======== SOURCE PASSAGE

# Generating Shakespearean Text with Character Based RNNs

Problem Statement:
Given a character or sequence of characters, we want to predict the next character at each time step. Model is trained to follow a language similar to the works of Shakespeare. The tinyshakespear dataset is used for training.

In [None]:
import tensorflow as tf
import numpy as np
import pandas as pd
import nltk
import os
import time

## Loading the Data

In [None]:
from google.colab import files
uploaded = files.upload()
#Dataset source:https://github.com/karpathy/char-rnn/tree/master/data/tinyshakespeare 
#Did not use the original stanford dataset (https://cs.stanford.edu/people/karpathy/char-rnn/shakespeare_input.txt); too long- increases processing time

Saving shakespeare.txt to shakespeare.txt


In [None]:
#check if decoding is needed: text may need to be decoded as utf-8
text = open('shakespeare.txt', 'r').read() 
print(text[:200])

First Citizen:
Before we proceed any further, hear me speak.

All:
Speak, speak.

================

**WHAT TO WORK ON**
(A) Rewrite the Shakespeare notebook starting with "Saving shakespeare.txt to" and going on through "Speak, speak.", substituting "Soldier" for "Citizen".
(B) Answer these questions from the Shakespeare notebook:
(i) Which dataset is used for training?
(ii) Why was the original Stanford dataset not used?
(iii) How many characters of the loaded text does the code print?

======== SUPPLIED DATA

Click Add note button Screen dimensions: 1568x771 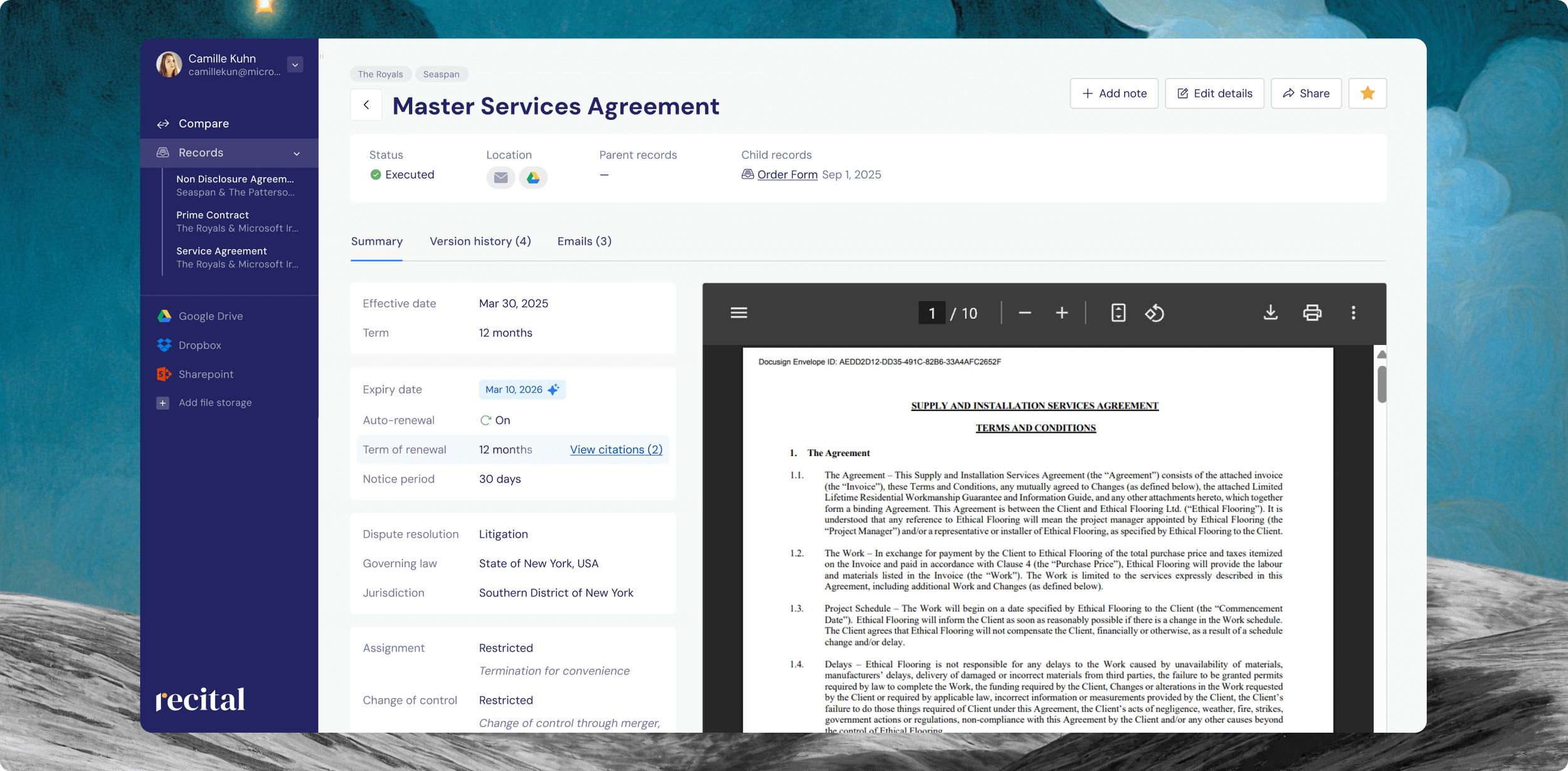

================

**ANSWER LIST**
(A)
Saving shakespeare.txt to shakespeare.txt


In [None]:
#check if decoding is needed: text may need to be decoded as utf-8
text = open('shakespeare.txt', 'r').read() 
print(text[:200])

First Soldier:
Before we proceed any further, hear me speak.

All:
Speak, speak.

(B)
(i) The tinyshakespear dataset.
(ii) It was too long and increased processing time.
(iii) The first 200 characters.